Update the data below so that "pixels" becomes "px" everywhere it occurs, leaving every other character unchanged.
[start of Records for processing]
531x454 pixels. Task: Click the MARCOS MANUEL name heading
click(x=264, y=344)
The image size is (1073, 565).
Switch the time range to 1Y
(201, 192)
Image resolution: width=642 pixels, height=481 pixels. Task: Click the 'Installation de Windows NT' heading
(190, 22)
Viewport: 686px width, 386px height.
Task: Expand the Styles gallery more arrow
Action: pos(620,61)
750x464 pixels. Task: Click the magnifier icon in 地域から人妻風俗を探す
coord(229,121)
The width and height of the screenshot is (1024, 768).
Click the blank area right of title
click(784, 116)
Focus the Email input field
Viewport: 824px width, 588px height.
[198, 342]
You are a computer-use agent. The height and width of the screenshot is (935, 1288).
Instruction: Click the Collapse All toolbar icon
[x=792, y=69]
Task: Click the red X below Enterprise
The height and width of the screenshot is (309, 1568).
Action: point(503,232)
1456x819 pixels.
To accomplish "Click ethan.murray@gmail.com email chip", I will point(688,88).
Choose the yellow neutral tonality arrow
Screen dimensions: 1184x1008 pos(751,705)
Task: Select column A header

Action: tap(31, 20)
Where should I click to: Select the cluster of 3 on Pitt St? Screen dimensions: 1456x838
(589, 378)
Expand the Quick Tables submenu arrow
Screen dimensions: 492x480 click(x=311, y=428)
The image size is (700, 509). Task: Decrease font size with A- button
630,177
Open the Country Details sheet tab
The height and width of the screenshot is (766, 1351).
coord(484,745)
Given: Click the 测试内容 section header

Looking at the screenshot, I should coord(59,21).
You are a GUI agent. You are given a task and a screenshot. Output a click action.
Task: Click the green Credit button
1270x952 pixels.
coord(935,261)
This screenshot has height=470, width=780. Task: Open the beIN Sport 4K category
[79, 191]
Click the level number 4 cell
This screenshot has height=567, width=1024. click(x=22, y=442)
[end of Records for processing]
# Solution for this task
531x454 px. Task: Click the MARCOS MANUEL name heading
click(x=264, y=344)
The image size is (1073, 565).
Switch the time range to 1Y
(201, 192)
Image resolution: width=642 px, height=481 px. Task: Click the 'Installation de Windows NT' heading
(190, 22)
Viewport: 686px width, 386px height.
Task: Expand the Styles gallery more arrow
Action: pos(620,61)
750x464 px. Task: Click the magnifier icon in 地域から人妻風俗を探す
coord(229,121)
The width and height of the screenshot is (1024, 768).
Click the blank area right of title
click(784, 116)
Focus the Email input field
Viewport: 824px width, 588px height.
[198, 342]
You are a computer-use agent. The height and width of the screenshot is (935, 1288).
Instruction: Click the Collapse All toolbar icon
[x=792, y=69]
Task: Click the red X below Enterprise
The height and width of the screenshot is (309, 1568).
Action: point(503,232)
1456x819 px.
To accomplish "Click ethan.murray@gmail.com email chip", I will point(688,88).
Choose the yellow neutral tonality arrow
Screen dimensions: 1184x1008 pos(751,705)
Task: Select column A header

Action: tap(31, 20)
Where should I click to: Select the cluster of 3 on Pitt St? Screen dimensions: 1456x838
(589, 378)
Expand the Quick Tables submenu arrow
Screen dimensions: 492x480 click(x=311, y=428)
The image size is (700, 509). Task: Decrease font size with A- button
630,177
Open the Country Details sheet tab
The height and width of the screenshot is (766, 1351).
coord(484,745)
Given: Click the 测试内容 section header

Looking at the screenshot, I should coord(59,21).
You are a GUI agent. You are given a task and a screenshot. Output a click action.
Task: Click the green Credit button
1270x952 px.
coord(935,261)
This screenshot has height=470, width=780. Task: Open the beIN Sport 4K category
[79, 191]
Click the level number 4 cell
This screenshot has height=567, width=1024. click(x=22, y=442)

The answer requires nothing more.